Veränderung brachte eine Jugendfreizeit. Hatte ich vorher immer mein Herz für alles verschlossen, was ich in der Gemeinde hörte, konnte ich dort plötzlich wieder offen dem Lobpreis und den Inputs begegnen. In einem Workshop zum Thema „auf Gott hören“ sprach Gott dann ganz deutlich durch mehrere Bibelworte und Bilder direkt in mein Leben hinein. Ich hatte kaum eine andere Wahl, als mich neu in seine Hände zu geben. Doch damit war der Kampf nicht ausgestanden, denn mein wiedergefundener Glaube war sehr fragil und unsicher. Ich brauchte etwas, durch das ich eine Beziehung zu Jesus aufbauen, sie stärken und festigen konnte. Gleichzeitig wusste ich, dass ich nicht die Kraft und genug  Überzeugung hatte, dieses „Etwas“ aktiv zu suchen, solange ich in der täglichen Umgebung meines gewohnten Lebens war. Deshalb entschied ich mich, nach der Schule ein Jahr Auszeit zu nehmen, das ich ganz meiner Beziehung zu Gott widmen wollte, und in dem ich lernen konnte, meinen Glauben in den Alltag und in die Tiefen meines Lebens zu integrieren.
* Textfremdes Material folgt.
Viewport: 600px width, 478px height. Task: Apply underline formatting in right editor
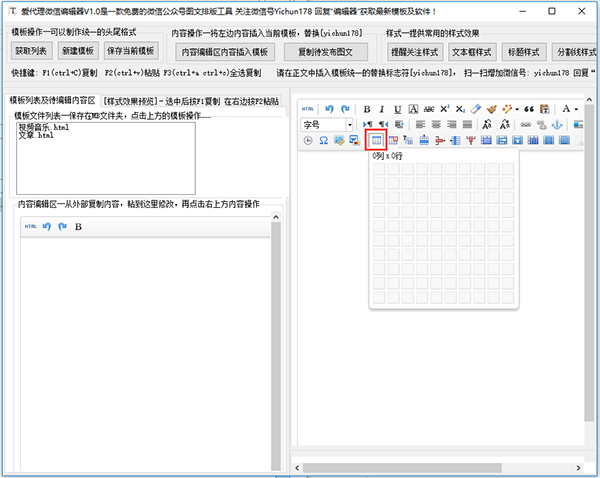pos(399,108)
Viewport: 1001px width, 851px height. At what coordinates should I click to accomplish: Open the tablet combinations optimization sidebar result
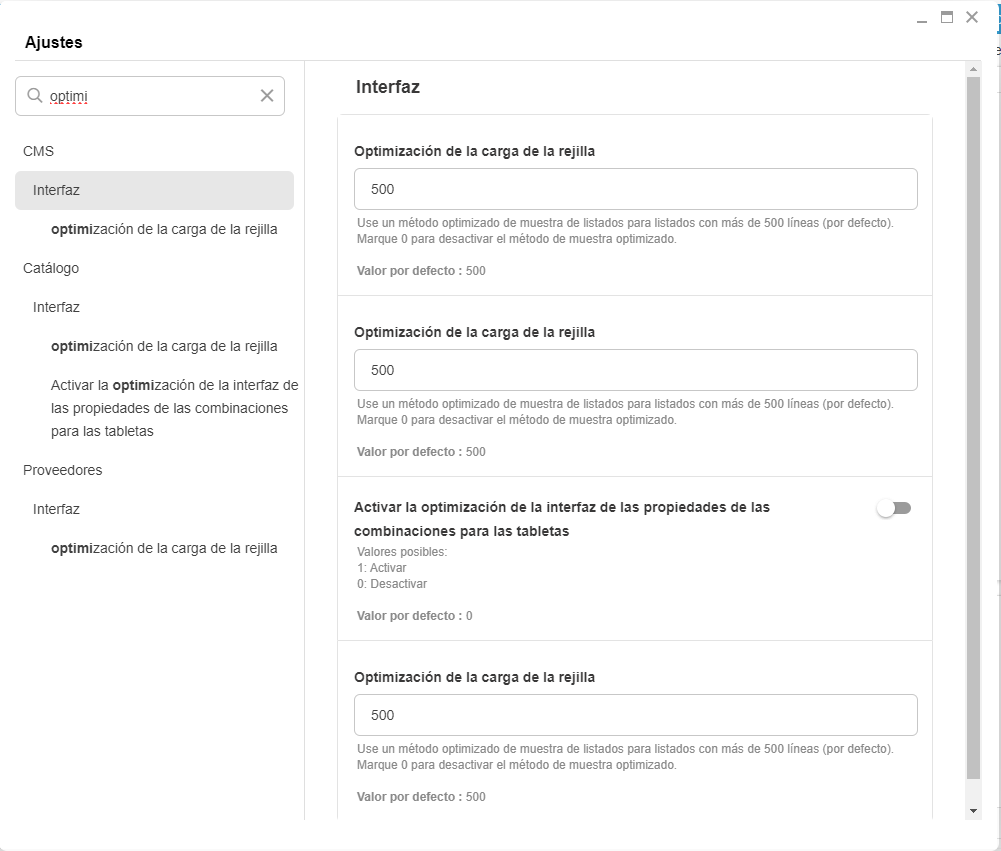point(174,408)
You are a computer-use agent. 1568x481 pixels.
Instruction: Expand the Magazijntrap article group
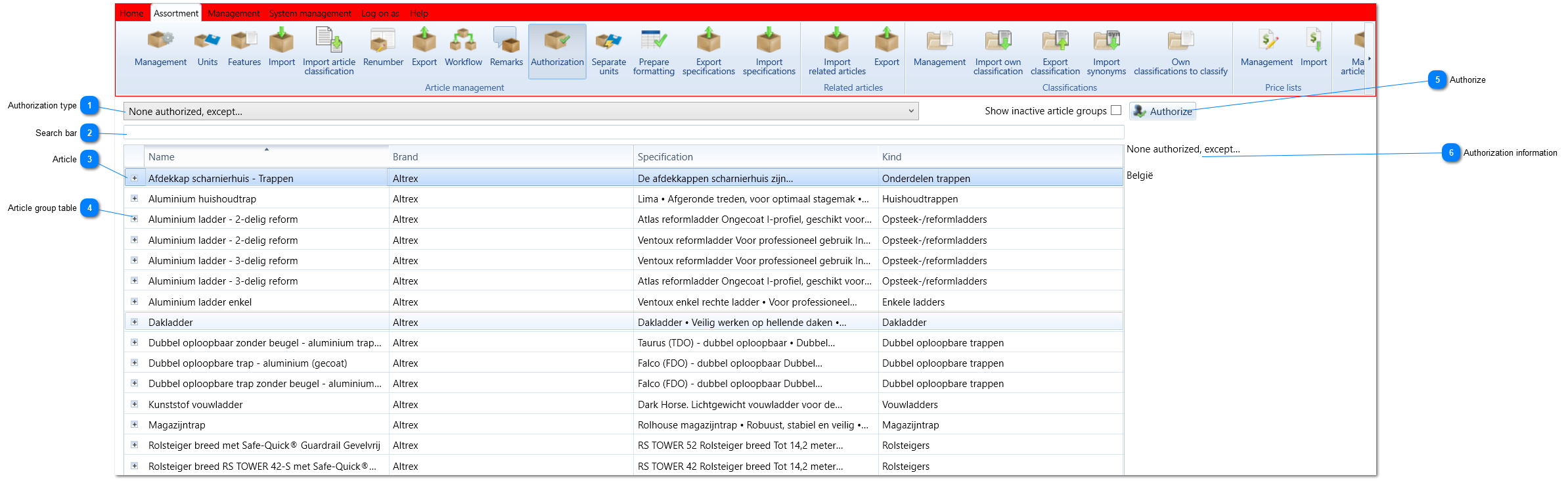point(134,424)
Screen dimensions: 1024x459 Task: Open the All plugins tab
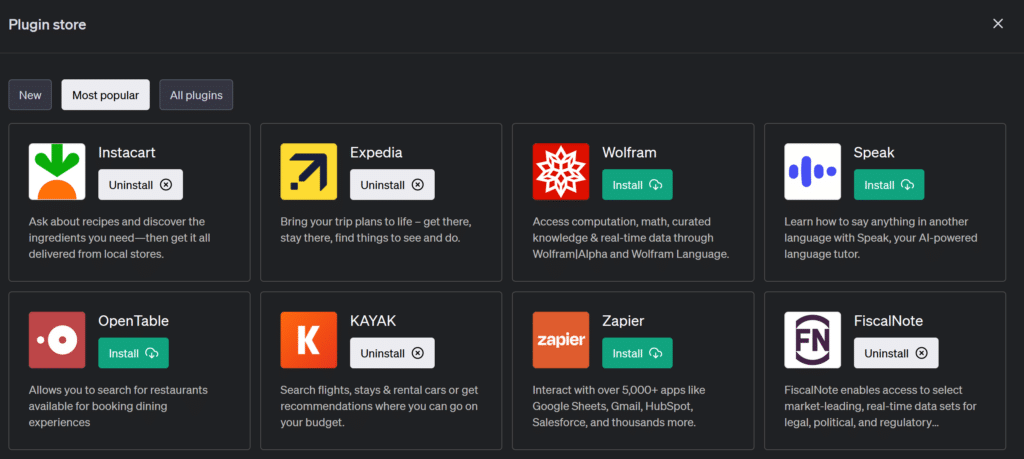196,95
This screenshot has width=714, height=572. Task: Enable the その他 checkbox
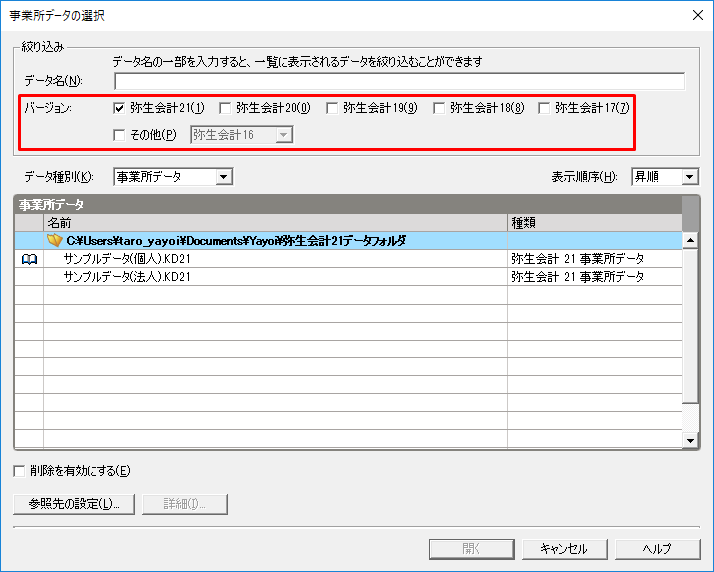click(x=120, y=134)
Gegen den Wind segeln lernen

Den Raum dafür fand ich sehr schnell bei der OJC. Von Anfang an spürte ich, dass es hier nicht zuerst um die Leistung geht, sondern um den Menschen und dass unsere persönliche Entwicklung wichtiger ist als die Arbeit. Viele der Narben, die mein jahrelanges Ringen mit dem und um den Glauben hinterlassen hatten, kamen hier erst zum Vorschein und an vielen Dingen arbeite ich noch. So fällt es mir nach wie vor schwer, eine klare Position zu beziehen und mich nicht vor Entscheidungen zu drücken. Der gemeinsame OJC-Tagesrhythmus half mir dabei, die Einbindung meines Glaubens in den Alltag zu trainieren. Die vielen Angebote rund um Stille Zeit, Bibelarbeiten, Mentorengespräche und WG-Abende waren für mich zudem eine sehr gute Möglichkeit, Neues zu erfahren, mich selbst besser kennenzulernen, meine Beziehung zu Jesus zu vertiefen und Ihm vertrauen zu lernen. Das Jahr neigt sich bereits dem Ende zu und ich blicke, anders als vor anderthalb Jahren, mit Zuversicht auf das Studium und die Zeit danach. Ich weiß jetzt, dass ich den kommenden Herausforderungen und Widerständen gemeinsam mit Jesus entgegentreten kann.